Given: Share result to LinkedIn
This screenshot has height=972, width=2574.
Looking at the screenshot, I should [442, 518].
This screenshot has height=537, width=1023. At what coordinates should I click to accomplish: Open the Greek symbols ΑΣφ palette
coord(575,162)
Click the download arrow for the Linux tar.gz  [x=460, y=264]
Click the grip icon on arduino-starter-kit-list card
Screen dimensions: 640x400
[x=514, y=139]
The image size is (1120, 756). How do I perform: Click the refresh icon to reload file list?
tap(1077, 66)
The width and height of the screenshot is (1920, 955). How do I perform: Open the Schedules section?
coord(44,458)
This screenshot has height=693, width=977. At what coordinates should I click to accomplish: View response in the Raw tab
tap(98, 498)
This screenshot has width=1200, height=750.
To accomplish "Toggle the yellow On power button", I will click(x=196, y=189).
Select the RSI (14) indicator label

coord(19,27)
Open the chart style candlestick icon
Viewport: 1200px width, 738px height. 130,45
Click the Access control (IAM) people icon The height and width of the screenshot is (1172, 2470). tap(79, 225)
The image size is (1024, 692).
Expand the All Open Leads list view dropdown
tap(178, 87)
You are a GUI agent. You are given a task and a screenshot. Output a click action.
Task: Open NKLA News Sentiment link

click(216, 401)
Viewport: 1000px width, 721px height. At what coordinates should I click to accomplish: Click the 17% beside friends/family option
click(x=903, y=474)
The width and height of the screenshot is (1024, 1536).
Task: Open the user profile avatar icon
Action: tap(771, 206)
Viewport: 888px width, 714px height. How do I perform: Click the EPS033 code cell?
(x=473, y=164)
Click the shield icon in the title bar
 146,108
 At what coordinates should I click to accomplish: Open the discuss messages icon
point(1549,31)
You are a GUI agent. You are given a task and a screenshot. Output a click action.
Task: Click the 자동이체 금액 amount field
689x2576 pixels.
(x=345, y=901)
--------------------
> _REQUIREMENT_: Change "GUI agent" to "screen agent" throughout the stretch from the line containing "Open the chart style candlestick icon" through the end of the records. Give that stretch again, leaving everything else as it is.

> _SOLUTION FOR THIS TASK_:
Open the chart style candlestick icon
Viewport: 1200px width, 738px height. 130,45
Click the Access control (IAM) people icon The height and width of the screenshot is (1172, 2470). tap(79, 225)
The image size is (1024, 692).
Expand the All Open Leads list view dropdown
tap(178, 87)
You are a screen agent. You are given a task and a screenshot. Output a click action.
Task: Open NKLA News Sentiment link

click(216, 401)
Viewport: 1000px width, 721px height. At what coordinates should I click to accomplish: Click the 17% beside friends/family option
click(x=903, y=474)
The width and height of the screenshot is (1024, 1536).
Task: Open the user profile avatar icon
Action: tap(771, 206)
Viewport: 888px width, 714px height. How do I perform: Click the EPS033 code cell?
(x=473, y=164)
Click the shield icon in the title bar
 146,108
 At what coordinates should I click to accomplish: Open the discuss messages icon
point(1549,31)
You are a screen agent. You are given a task and a screenshot. Output a click action.
Task: Click the 자동이체 금액 amount field
689x2576 pixels.
(x=345, y=901)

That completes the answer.